何者かが書き換え 要請後の3日午後3時ごろに削除

 地図検索サイト「グーグルマップ」上で、大阪市内の私鉄の駅名が何者かに書き換えられ、本来の駅名に「部落」という言葉を付け加えた状態で、表示されるようになっていたことが3日分かった。2日午前、私鉄側は「部落差別を助長する不適切な書き込み」として、グーグル日本法人(東京都)に削除を要請。3日午後3時ごろ、削除された。

 2日午前、ネット上の書き換えに気づいた複数の人から私鉄側に連絡があった。また、部落解放同盟大阪府連も私鉄と大阪市に知らせた。この私鉄の広報部によると、グーグルに削除を要請し、正しい駅名に修正するよう求めたが、グーグルは「削除には時間が掛かる」と回答したという。

 グーグルマップを巡っては2015年、特定のキーワードで検索すると原爆ドーム(広島市)が「核実験場」、警視庁本部(東京都千代田区)が「警視庁サティアン」などと表示されるようになっていたことが発覚。マップを改ざんしたとして、男3人が警視庁に軽犯罪法違反(いたずらによる業務妨害)容疑で書類送検された。【林由紀子】

 赤井隆史・部落解放同盟大阪府連委員長の話 やり方が悪質で度を超えている。ネット上の差別書き込みは一度流れると拡散し規制が難しい。部落差別解消推進法ができたが理念法にすぎず、罰則規定など法的規制の必要性が浮き彫りになった。

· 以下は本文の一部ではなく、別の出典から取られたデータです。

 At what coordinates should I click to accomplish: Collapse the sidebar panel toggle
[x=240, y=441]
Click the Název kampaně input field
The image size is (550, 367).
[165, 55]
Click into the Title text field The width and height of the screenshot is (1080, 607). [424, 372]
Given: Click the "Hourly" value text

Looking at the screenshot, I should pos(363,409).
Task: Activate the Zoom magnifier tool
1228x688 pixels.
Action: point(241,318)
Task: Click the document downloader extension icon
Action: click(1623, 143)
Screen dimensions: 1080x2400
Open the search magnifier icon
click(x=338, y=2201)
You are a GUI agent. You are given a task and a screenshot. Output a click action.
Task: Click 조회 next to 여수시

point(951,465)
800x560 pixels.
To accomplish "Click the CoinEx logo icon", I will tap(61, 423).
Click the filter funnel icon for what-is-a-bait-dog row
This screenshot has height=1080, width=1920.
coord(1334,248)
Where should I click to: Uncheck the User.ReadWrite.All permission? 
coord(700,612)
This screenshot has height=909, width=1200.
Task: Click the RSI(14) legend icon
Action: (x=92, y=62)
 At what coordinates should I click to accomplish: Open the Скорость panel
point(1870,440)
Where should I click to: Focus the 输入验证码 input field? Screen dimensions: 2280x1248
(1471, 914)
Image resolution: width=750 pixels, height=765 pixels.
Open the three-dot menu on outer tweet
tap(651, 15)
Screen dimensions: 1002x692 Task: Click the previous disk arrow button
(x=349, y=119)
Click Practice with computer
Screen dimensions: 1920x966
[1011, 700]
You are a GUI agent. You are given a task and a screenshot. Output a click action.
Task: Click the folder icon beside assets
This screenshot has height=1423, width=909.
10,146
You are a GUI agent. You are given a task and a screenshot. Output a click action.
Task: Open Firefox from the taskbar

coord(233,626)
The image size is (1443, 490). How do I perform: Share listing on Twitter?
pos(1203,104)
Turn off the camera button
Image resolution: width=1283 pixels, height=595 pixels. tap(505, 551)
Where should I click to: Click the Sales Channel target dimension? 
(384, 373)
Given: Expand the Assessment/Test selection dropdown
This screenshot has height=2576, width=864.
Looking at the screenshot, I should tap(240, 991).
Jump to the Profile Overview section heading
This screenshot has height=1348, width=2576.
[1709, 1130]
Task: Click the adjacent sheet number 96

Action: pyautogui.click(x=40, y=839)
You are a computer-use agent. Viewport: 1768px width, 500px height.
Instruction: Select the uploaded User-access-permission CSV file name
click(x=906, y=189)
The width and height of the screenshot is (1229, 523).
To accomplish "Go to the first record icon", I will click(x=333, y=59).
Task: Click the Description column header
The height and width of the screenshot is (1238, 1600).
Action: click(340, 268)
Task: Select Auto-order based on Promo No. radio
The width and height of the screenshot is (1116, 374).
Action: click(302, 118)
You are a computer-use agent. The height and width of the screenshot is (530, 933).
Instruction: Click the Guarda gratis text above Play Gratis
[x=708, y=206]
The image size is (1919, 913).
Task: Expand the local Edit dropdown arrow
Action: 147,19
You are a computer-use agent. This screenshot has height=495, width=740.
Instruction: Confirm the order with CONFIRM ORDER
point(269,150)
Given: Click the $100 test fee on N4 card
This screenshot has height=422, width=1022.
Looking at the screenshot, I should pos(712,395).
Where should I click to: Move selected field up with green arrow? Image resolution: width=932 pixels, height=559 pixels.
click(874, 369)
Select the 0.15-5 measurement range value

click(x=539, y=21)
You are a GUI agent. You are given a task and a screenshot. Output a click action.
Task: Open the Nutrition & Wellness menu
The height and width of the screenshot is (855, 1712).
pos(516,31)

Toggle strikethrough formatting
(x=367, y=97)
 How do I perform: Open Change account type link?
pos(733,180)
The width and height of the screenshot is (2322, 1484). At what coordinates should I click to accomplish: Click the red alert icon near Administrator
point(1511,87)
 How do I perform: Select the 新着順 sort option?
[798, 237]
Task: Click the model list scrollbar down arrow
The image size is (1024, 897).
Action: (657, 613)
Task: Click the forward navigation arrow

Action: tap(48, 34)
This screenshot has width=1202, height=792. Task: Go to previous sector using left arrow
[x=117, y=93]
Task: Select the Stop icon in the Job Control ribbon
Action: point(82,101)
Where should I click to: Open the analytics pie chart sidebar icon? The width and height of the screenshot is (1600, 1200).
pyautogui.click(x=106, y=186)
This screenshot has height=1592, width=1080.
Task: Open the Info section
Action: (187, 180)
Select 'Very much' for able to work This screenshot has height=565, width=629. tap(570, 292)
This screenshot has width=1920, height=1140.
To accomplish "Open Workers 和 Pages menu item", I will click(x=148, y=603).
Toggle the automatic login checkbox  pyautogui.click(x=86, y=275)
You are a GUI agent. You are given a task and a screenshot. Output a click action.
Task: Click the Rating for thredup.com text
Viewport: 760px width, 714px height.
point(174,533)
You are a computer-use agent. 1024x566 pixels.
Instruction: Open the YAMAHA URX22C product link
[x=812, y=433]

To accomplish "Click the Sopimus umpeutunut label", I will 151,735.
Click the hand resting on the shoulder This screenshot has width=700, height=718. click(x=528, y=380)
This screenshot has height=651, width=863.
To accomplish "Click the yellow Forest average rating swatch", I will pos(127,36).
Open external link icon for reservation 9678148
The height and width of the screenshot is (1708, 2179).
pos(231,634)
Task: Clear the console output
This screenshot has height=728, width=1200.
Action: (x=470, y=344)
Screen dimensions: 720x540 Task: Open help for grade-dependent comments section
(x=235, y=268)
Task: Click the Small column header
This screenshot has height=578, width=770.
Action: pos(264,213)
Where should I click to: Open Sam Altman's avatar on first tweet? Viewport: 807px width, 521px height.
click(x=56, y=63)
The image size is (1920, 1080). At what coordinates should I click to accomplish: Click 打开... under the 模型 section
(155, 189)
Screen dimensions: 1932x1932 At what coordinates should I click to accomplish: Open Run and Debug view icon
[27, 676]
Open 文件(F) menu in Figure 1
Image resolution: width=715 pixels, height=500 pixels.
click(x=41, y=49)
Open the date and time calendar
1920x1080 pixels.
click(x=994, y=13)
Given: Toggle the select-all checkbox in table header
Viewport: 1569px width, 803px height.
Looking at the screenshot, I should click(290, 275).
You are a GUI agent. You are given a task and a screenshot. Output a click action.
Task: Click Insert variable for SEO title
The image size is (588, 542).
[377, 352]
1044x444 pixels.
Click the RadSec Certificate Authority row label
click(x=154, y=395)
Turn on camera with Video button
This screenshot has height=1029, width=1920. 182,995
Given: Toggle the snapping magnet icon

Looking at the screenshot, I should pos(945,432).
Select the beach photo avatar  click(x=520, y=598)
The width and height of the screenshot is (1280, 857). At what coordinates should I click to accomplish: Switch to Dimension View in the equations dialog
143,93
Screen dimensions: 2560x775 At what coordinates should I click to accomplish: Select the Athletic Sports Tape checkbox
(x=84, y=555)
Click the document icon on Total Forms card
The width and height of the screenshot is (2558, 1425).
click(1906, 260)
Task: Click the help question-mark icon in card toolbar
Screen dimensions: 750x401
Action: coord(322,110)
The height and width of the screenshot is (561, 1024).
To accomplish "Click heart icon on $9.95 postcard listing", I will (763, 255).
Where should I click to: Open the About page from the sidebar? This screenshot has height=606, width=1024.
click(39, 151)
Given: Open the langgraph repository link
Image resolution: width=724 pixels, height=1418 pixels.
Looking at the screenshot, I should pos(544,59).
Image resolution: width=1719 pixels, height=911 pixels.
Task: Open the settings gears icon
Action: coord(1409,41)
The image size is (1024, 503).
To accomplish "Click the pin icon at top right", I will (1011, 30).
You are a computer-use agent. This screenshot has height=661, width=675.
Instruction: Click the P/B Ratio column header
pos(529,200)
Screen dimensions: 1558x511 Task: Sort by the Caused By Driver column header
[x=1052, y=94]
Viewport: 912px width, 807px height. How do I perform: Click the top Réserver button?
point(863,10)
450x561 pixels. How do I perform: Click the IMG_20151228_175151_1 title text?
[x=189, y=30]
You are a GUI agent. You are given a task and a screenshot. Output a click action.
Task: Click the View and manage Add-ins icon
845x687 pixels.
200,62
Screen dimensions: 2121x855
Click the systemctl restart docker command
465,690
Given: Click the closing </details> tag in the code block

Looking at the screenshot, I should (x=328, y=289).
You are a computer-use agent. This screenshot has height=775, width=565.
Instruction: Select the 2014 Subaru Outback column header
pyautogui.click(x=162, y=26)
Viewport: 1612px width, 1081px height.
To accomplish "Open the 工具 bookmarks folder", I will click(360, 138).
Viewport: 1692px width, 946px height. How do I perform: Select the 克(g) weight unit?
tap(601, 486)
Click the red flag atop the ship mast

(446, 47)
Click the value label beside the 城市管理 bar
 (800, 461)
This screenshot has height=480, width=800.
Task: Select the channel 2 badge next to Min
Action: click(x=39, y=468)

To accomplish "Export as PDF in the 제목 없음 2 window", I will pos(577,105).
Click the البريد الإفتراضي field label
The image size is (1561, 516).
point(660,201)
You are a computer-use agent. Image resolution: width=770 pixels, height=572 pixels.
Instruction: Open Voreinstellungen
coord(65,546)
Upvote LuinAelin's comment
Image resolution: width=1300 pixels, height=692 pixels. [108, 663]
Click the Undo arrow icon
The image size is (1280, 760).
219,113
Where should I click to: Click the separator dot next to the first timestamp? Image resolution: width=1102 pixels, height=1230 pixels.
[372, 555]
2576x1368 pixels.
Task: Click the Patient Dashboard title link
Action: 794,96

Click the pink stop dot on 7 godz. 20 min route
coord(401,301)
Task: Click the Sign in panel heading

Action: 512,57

メデイアによっては、駅実名を書いている記事もあります。
此処は、確かに近くに部落があるのは事実です。
一昔、大きな事件があった事で、知名度が高い地区です。

私が、夕方この記事を見つけて、マップを開いてみましたが、
この頃には、駅名自体が削除されていましたが、
削除すれば、「この件は終わり」ではありません。
そもそも、このような事象が起こることこそが問題なのですからね。

解放同盟の方もコメントに、罰則規定云々とありますが、
「法律や罰則があるから差別しない」と言う事でもないような気がします。
罰則があれば、一定の抑止力にはなるとは思いますが、
真の差別撤廃ではありませんからね。

いや、否定しているのではありません。
罰則規定・法改正も、必要ならば行う事に何ら異は唱えません。

それ以上に、『人々の差別の心を改心させるにはどうしたらよいか?』
を考え、啓発していくべきでしょう。

勿論、各運動団体を含む人権団体、時には個人の方もそのような啓発は、
十二分にされています。
それでもなくならないのが差別なのですが・・・

私も、そんな一人で、全く微力なのですが、
このブログを通して部落のいい所を発信できたらと思う所存です。
(時には恥部も晒さなければならない時もありますが・・・)

今日は、朝起きたてで、仕事へ行く時間もあるので急ぎの記事書きです。
あまり頭が回っておらず意味が通じない・誤字脱字etcあるかもしれませんが、
そこはお許しを!
どうしても書いておきたかったものですから。。。